Did the state of Kansas get its money’s worth from a $2.6 million “efficiency” study conducted by a private consulting firm?
The consultants, Alvarez & Marsal, issued their final report to state legislators earlier this week and most of the top recommendations highlighted in news reports don’t really fit the definition of “efficiency.” There are a couple of OK recommendations, a few that are likely to draw so much opposition they will never be implemented and at least one pretty bad idea.
That idea — requiring public school districts across the state to spend down their reserve funds — has drawn the biggest headlines across the state and, by no reasonable definition, qualifies as an “efficiency” move. It’s simply a matter of robbing Peter to pay Paul. The report suggests allowing school districts to maintain reserves of up to 15 percent of their operating budgets, but no more. Local districts argue that they need their reserves to make sure they can continue to operate during difficult financial times. Forcing districts to spend reserves above that 15 percent would provide about $40 million next year and $193 million over five years, the consultants said, but it would be only a short-term gain. Once that money is gone, it’s gone and the state will be faced with yet another budget hole to fill.
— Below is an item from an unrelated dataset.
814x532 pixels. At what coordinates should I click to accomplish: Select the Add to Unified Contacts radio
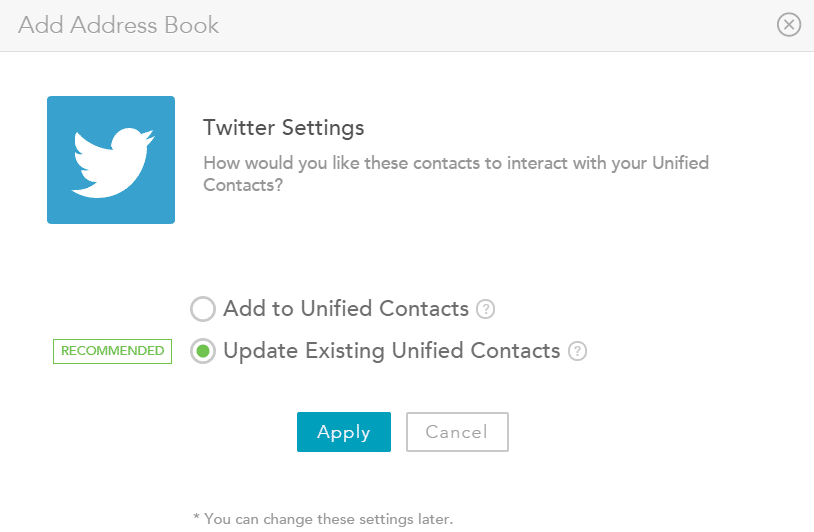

On the positive side of the report was the suggestion that the state fill vacant auditor and collection officer positions to allow the Department of Revenue to step up collection of unpaid state taxes. That provision has been included in the budget advanced to the governor’s desk and is estimated to result in $321.8 million in additional tax revenue over five years. If those estimates are realized it will benefit the state, but the idea of stepping up collections is something the state should have been able to identify without a $2.6 million consultants’ study.
The consultants also suggest the state could generate about $6.1 million this year and $9.6 next year by selling lottery tickets in vending machines. Again, it doesn’t qualify as an efficiency and it raises concerns about the machines attracting under-age buyers.
Some of the biggest savings identified in the report involved shifting and reducing health benefit plans for state employees, as well as school district employees across the state. The consultants said the state could save $13.7 million next year and $59.7 million over five years by shifting state employees to lower-cost, high-deductible health insurance plans. The consultants also would put all school employees in the state health plan, saving another $40 million next year and $360 million over five years. Such a move would shift more health expenses onto employees and take away teachers’ ability to negotiate their health plans as part of their employment package, neither of which is likely to be a popular move for state employees who view their health benefits as a way of offsetting substandard state salaries.
The point of looking for government “efficiencies” is to try to find less expensive ways to deliver equal or better services. Some of the consultants’ recommendations may do that, but many obviously do not. It’s pretty easy for the state to “save” money by taking it away from school districts and state employees, but that doesn’t really qualify as making government more efficient.